Acrylique sur panneau, 30 cm x 40 cm, avril 2017
Trois états
Détail
« Euh…
– Quoi ?
– C’était la première fois ?
– Tais-toi !
–Tu ne te sens plus seul ? »
Je m’assis sur le tatami et enfilai mes chaussettes humides, puis ma chemise. Cela m’exaspérait de parler avec Mitsu. Si j’avais pu, je serais parti tout seul respirer l’air frais sous la pluie.
« C’est la dernière fois que je couche avec elle ! Une fois ça suffit. »
Trente minutes plus tard, nous nous séparâmes à la gare de Shibuya. Elle essaya de m’égayer et de rompre le silence dans lequel je m’étais enfermé, et me suivit comme un petit chien jusque sur le quai pour attendre le train pour Yoyogi, où j’avais un changement. Mais je ne desserrai pas les lèvres. Je n’avais pourtant pas de raison particulière de haïr cette fille, une fois mon désir assouvi, mais je ne pouvais supporter de passer une seconde de plus avec cette midinette.

CONSIGNES ÉCRITES:
• 1. Dans l'extrait sur Mitsu, dans quelle gare le narrateur doit-il changer de train ?
• 2. Poursuivez l'extrait sur Mitsu à partir de sa dernière phrase.

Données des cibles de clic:
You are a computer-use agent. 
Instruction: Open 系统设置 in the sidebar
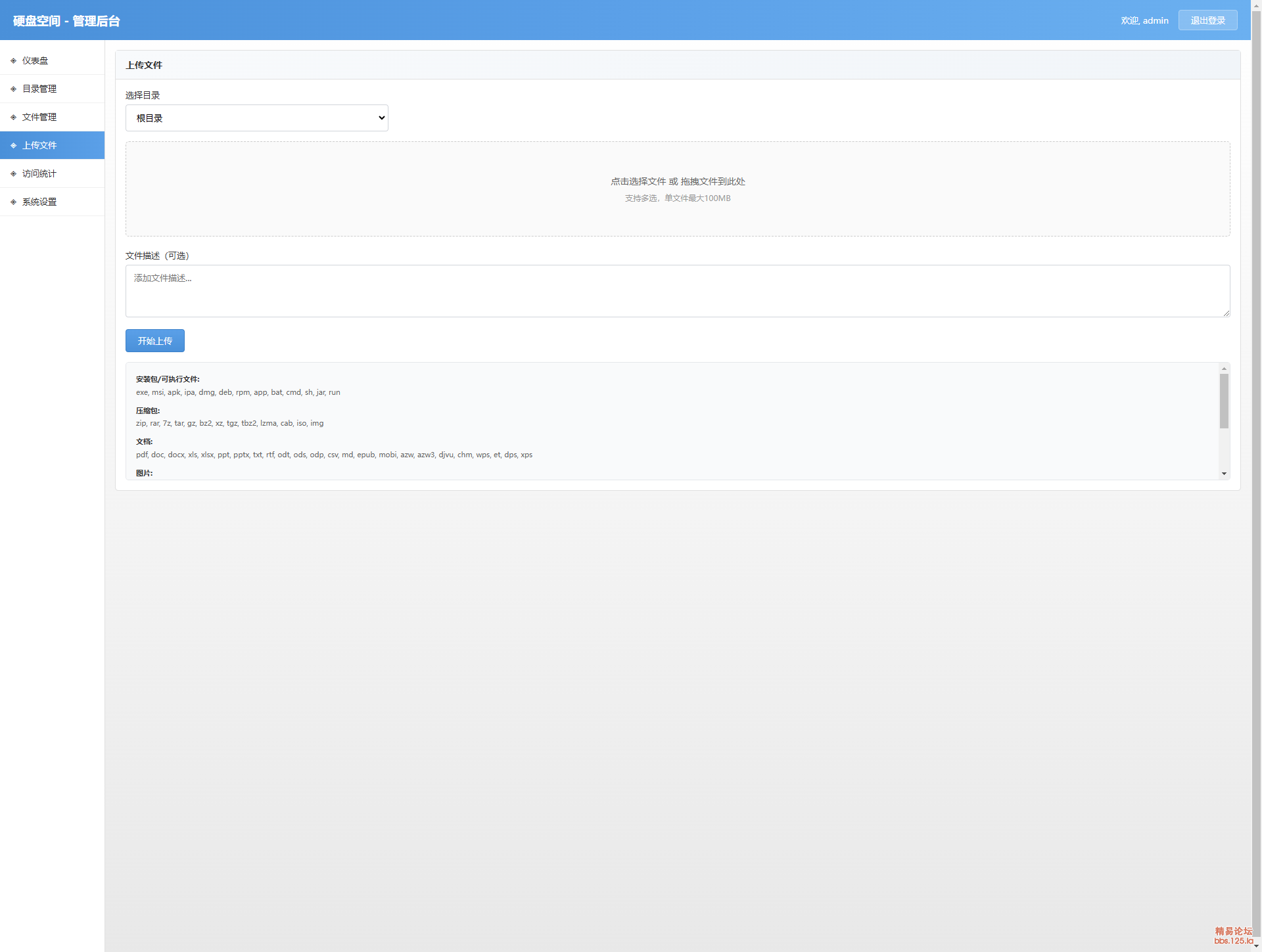pyautogui.click(x=39, y=202)
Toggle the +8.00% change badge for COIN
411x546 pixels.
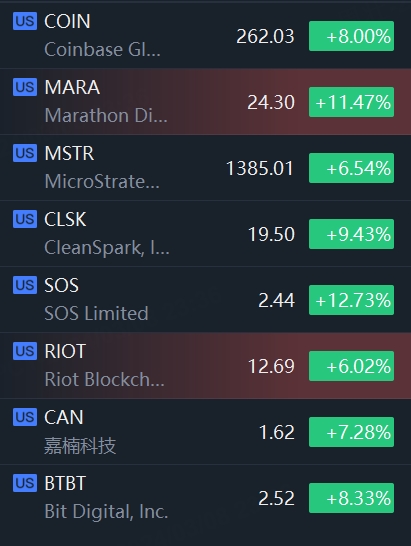click(x=351, y=36)
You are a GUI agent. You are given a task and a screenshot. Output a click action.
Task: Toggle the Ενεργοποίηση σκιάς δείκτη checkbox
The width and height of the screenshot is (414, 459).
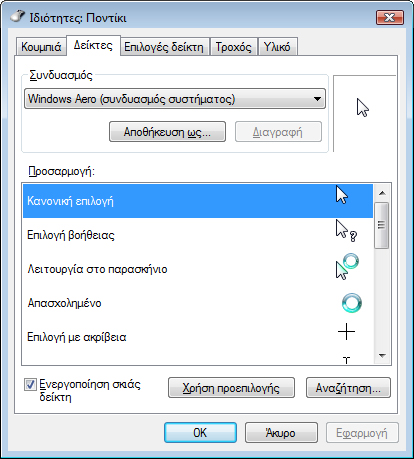pos(30,385)
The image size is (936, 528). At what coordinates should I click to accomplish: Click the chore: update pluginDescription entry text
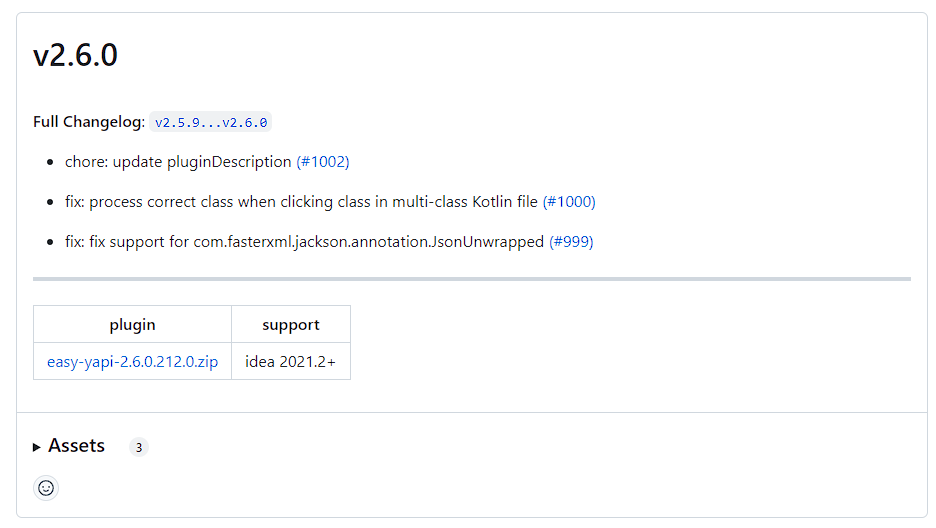178,162
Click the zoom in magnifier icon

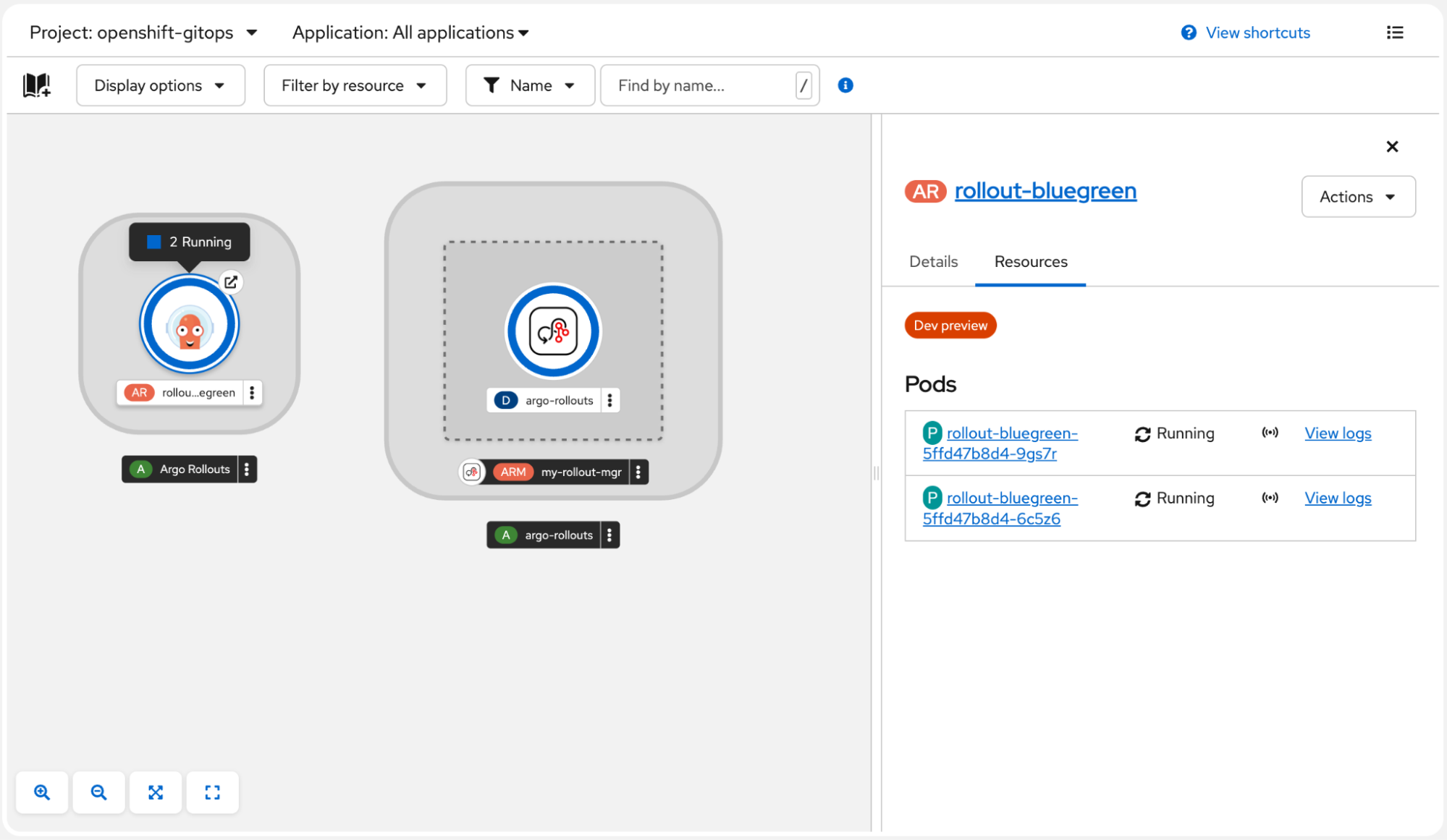coord(42,792)
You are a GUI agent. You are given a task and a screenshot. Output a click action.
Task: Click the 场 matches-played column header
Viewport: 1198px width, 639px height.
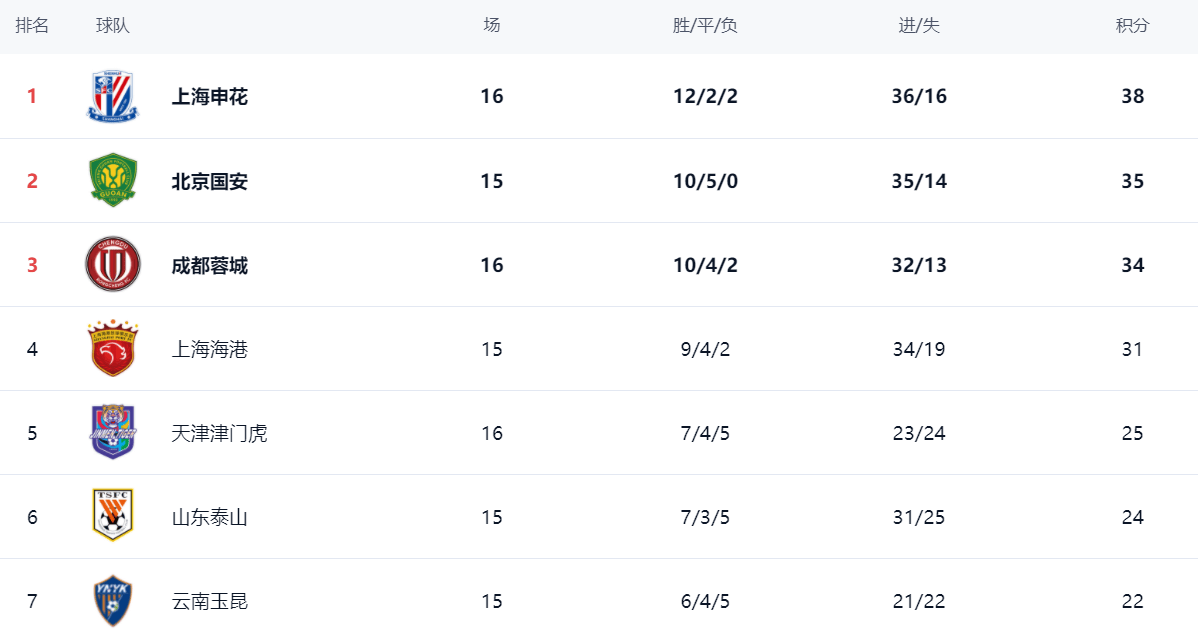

RÉPONSES PAR CONSIGNE:
• 1. À la gare de Yoyogi.

• 2.
(…)
Alors que le train s’ébranlait lentement j’éprouvai une joie cruelle en me retournant vers la fenêtre. Mitsu, la bouche ouverte, incrédule, trottait le long du quai, une main à moitié levée en l’air. Elle courut le long du wagon jusqu’à ce qu’elle m’eût perdu de vue. Bientôt son visage encadré de deux tresses, son nez épaté se rapetissèrent et ses yeux de chien battu disparurent dans le lointain. La tête appuyée contre la fenêtre, en écoutant le bruit cadencé du train, la chanson que la danseuse fredonnait, me revint brusquement en mémoire.
La fille que j’ai abandonnée
Est-elle encore en vie ?
Que fait-elle ?
Je n’en sais rien, et pourtant…
Shûsaku Endô La fille que j’ai abandonnée (1964)
(Traduit du japonais par Minh Nguyen-Mordvinoff)
Elle était peut-être épatante avec son nez épaté…
S’il avait été moins con… Non ?
¸¸.•*¨*• ☆
C’est un très beau roman, curieusement fichu, très sensible et très pudique que j’ai lu il y a une dizaine d’année… Il m’est revenu en mémoire quand j’ai peint ce petit panneau. Je vous en recommande la lecture Célestine.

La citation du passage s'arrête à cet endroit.